Data under study
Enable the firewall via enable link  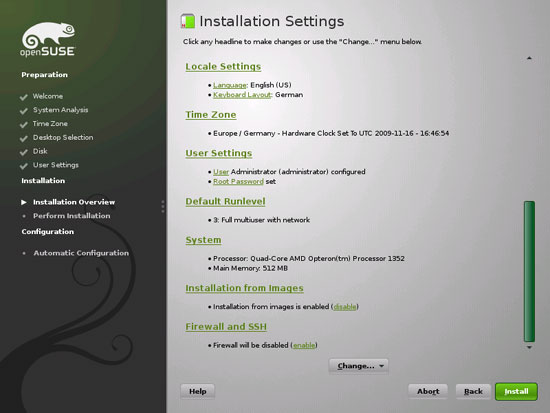coord(304,345)
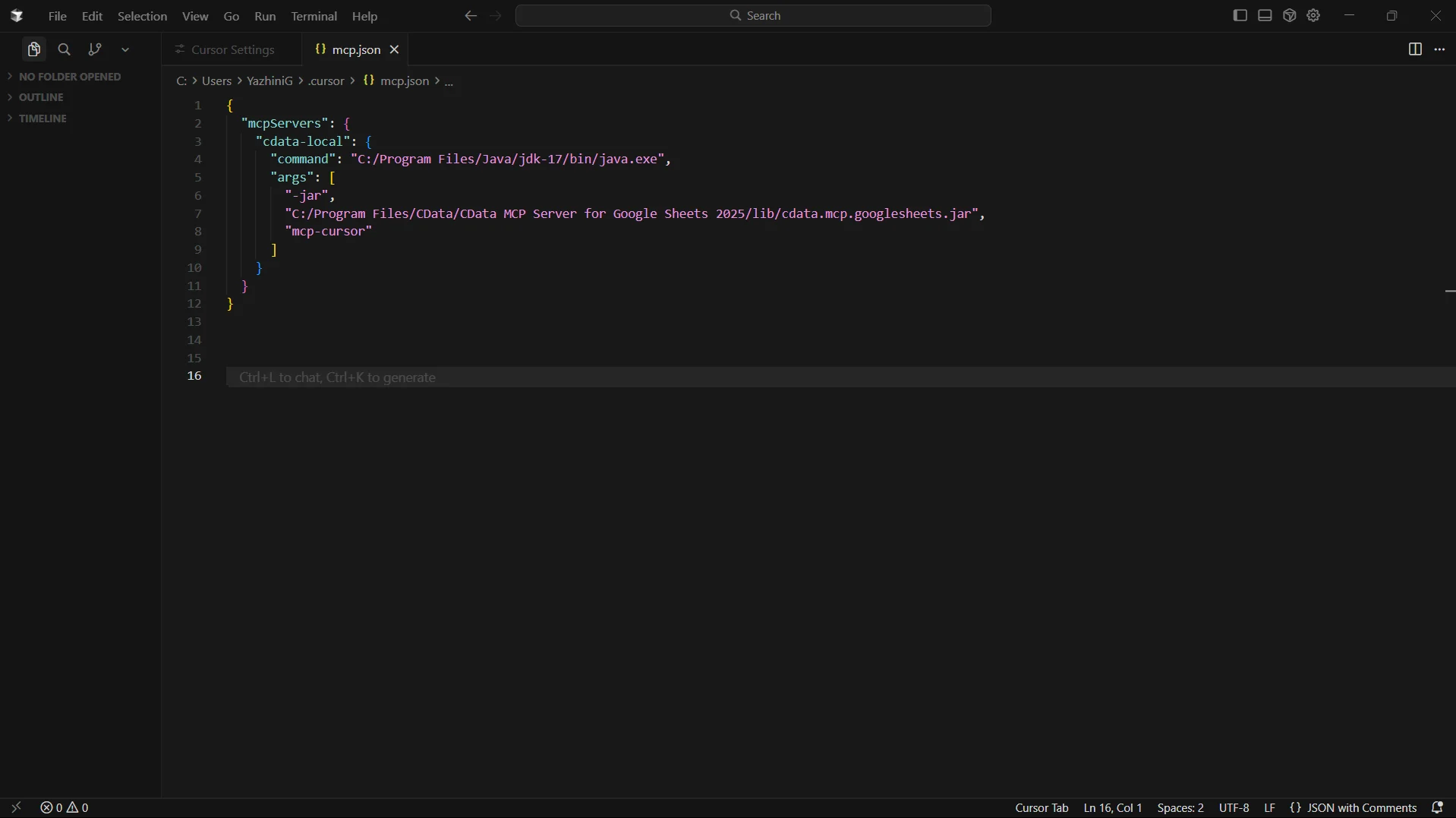
Task: Open the Explorer view icon
Action: 33,49
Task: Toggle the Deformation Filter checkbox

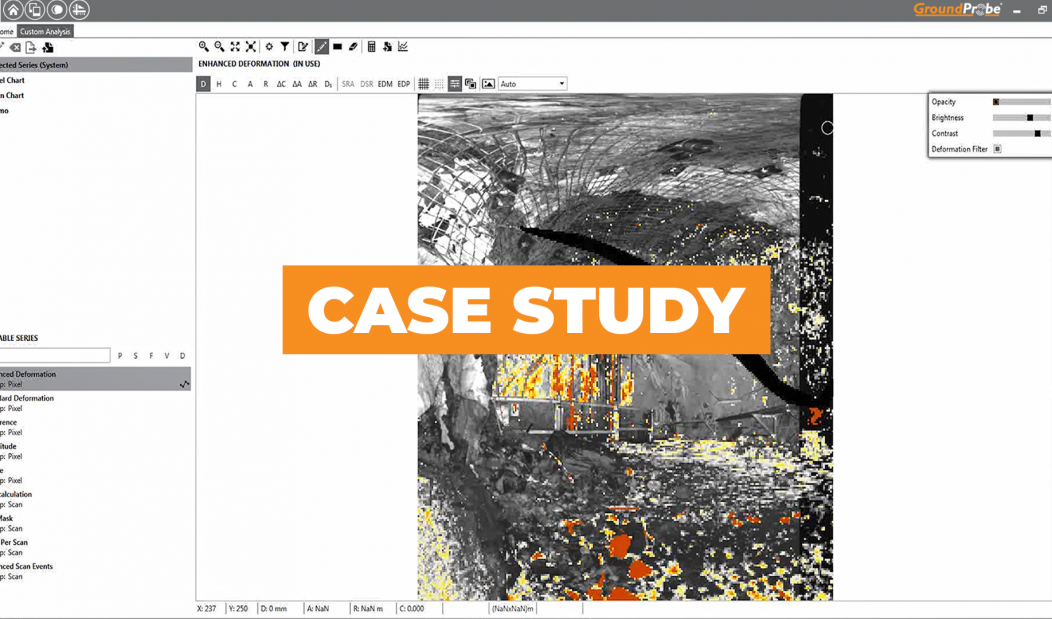Action: [997, 149]
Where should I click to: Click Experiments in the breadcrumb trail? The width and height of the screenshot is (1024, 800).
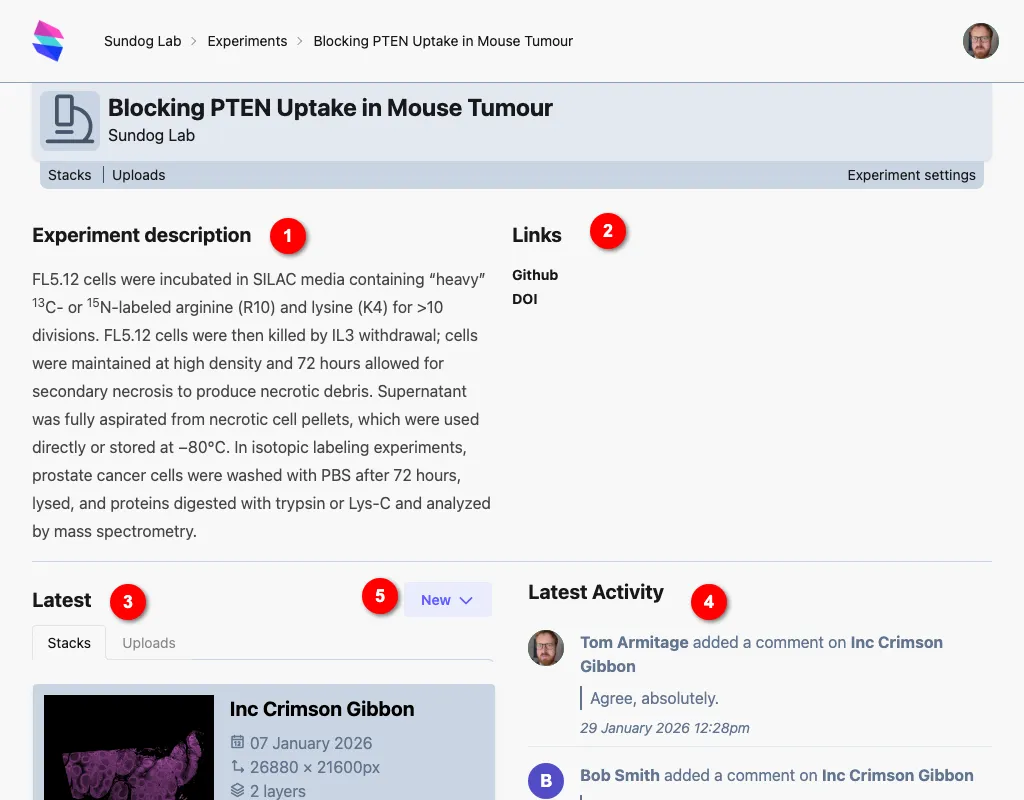pyautogui.click(x=247, y=41)
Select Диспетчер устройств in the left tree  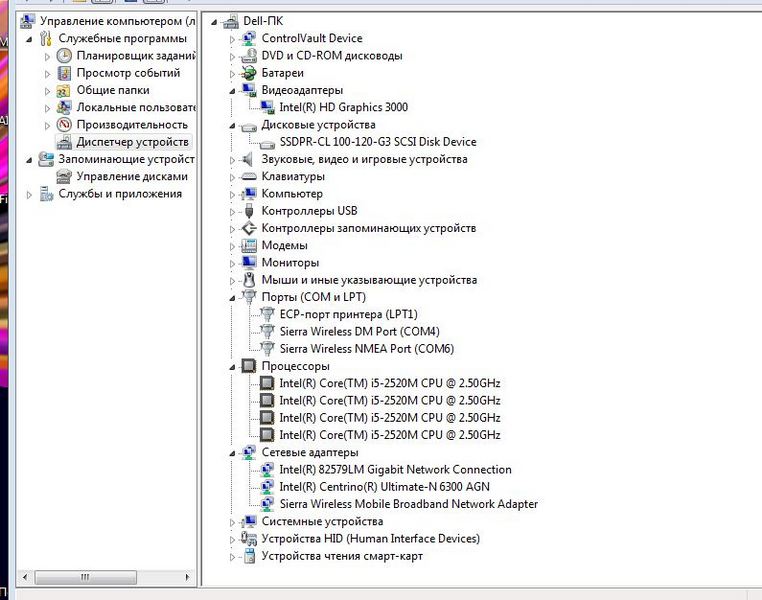click(132, 142)
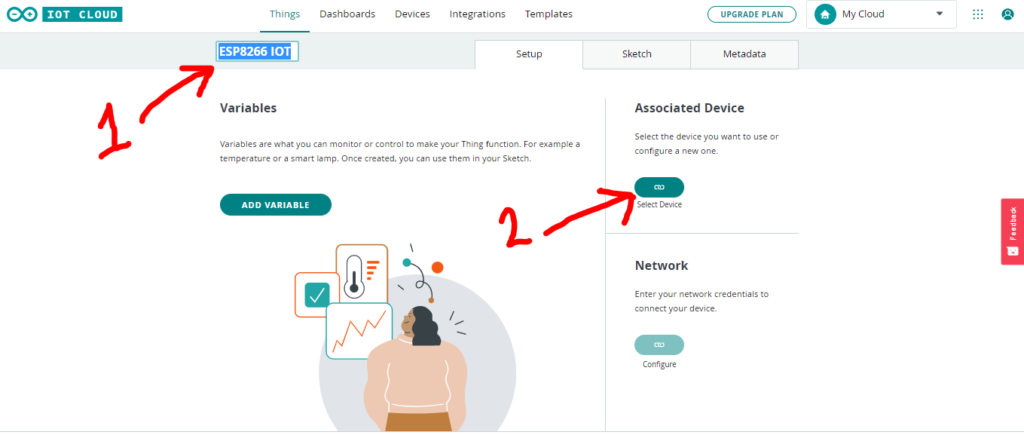Select the Setup tab
Viewport: 1024px width, 438px height.
529,54
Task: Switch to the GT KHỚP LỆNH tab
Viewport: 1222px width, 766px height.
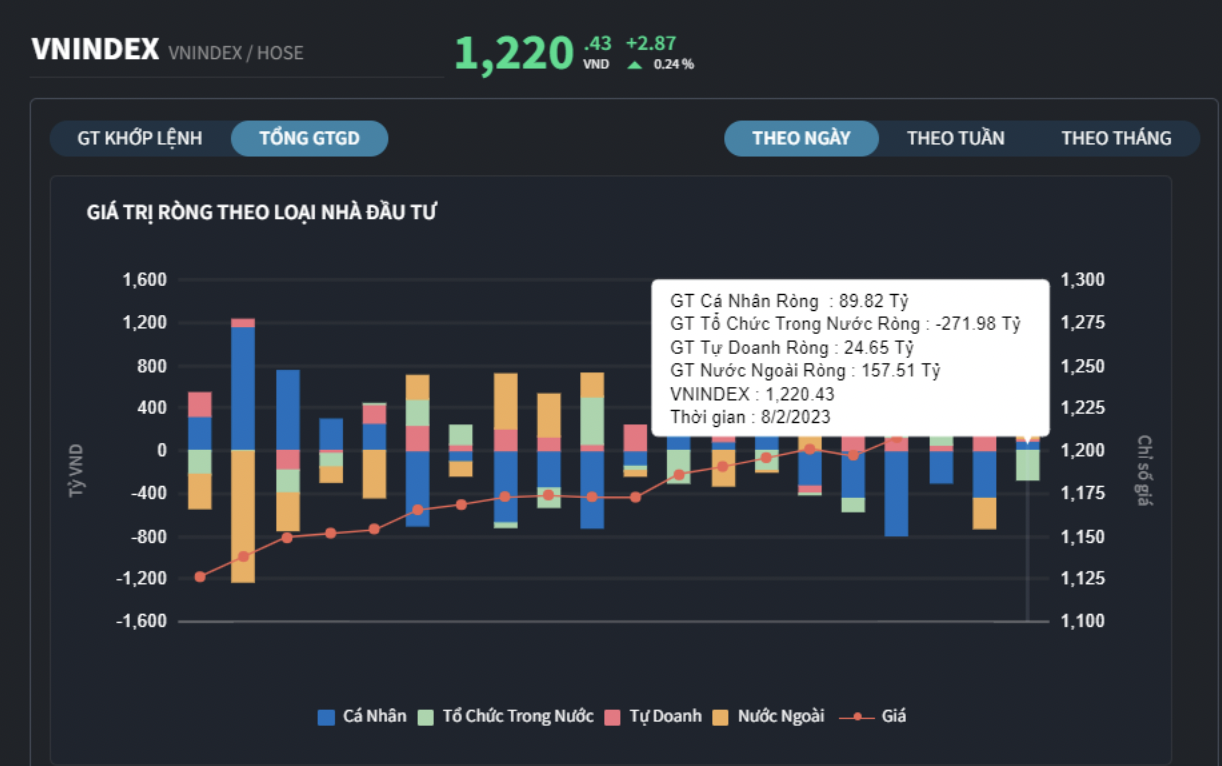Action: pos(140,138)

Exercise
All that is needed is the span from the line with "Task: Switch to the GT KHỚP LỆNH tab" through the last line of the material above, reproduced exactly and free of pictures.

Answer to the exercise
Task: Switch to the GT KHỚP LỆNH tab
Viewport: 1222px width, 766px height.
Action: pos(140,138)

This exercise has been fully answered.